| SOURCE DATA |
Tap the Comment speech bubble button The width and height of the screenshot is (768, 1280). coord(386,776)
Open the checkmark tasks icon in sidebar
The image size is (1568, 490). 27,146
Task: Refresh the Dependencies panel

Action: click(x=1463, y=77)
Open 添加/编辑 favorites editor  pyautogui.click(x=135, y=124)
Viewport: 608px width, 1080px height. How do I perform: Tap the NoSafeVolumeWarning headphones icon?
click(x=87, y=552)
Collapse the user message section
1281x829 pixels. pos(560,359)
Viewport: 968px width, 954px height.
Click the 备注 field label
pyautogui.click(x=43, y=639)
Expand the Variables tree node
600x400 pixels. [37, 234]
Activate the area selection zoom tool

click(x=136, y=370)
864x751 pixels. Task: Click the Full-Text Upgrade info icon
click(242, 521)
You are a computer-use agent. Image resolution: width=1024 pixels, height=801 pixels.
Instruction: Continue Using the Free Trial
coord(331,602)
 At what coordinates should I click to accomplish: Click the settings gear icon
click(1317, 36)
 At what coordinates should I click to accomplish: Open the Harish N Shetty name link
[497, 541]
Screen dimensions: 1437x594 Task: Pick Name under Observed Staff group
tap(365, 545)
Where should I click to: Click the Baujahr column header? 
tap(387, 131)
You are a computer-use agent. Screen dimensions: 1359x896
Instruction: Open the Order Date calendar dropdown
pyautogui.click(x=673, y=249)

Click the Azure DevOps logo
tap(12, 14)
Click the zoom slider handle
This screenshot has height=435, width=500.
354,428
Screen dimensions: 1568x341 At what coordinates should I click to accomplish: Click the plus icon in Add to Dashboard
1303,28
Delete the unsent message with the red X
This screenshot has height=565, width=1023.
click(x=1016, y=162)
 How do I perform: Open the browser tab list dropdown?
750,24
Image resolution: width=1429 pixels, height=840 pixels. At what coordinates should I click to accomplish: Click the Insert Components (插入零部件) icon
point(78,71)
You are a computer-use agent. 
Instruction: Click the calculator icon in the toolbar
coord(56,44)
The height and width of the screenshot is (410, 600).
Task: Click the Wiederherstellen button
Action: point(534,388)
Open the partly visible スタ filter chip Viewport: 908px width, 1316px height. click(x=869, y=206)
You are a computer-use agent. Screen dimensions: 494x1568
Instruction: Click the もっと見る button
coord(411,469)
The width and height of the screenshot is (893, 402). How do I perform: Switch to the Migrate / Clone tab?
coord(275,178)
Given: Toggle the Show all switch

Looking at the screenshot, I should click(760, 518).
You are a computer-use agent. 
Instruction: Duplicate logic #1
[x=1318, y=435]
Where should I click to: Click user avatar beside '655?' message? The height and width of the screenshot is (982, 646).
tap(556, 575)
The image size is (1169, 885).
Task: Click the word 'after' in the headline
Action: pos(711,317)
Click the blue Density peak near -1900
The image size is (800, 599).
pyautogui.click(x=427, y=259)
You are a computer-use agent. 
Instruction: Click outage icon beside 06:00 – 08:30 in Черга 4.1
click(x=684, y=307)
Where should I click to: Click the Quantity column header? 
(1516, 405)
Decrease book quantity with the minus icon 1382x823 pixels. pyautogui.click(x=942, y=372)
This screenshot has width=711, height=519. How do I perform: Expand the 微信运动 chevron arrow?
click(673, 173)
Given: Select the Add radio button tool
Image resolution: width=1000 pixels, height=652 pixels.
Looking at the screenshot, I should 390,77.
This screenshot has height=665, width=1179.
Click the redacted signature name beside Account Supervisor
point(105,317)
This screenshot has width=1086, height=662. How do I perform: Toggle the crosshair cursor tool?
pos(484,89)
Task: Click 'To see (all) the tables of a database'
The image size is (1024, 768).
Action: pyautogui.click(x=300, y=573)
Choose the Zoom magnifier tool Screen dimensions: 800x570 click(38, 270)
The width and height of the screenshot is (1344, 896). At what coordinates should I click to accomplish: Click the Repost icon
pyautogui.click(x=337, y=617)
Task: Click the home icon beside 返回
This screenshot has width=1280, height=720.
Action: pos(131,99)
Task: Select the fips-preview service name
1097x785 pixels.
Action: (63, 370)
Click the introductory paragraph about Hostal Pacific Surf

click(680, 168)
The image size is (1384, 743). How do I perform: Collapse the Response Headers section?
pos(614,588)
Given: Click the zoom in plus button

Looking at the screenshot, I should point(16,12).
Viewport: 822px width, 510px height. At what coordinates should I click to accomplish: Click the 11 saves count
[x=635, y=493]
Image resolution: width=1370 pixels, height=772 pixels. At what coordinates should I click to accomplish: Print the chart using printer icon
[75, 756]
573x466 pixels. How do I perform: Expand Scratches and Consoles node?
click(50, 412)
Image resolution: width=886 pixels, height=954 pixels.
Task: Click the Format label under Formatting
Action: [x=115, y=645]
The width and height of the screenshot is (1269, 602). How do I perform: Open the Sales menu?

| EXERCISE |
Whenever a line of the listing above holds the word "with", copy that line.

| TASK ANSWER |
Delete the unsent message with the red X
Decrease book quantity with the minus icon 1382x823 pixels. pyautogui.click(x=942, y=372)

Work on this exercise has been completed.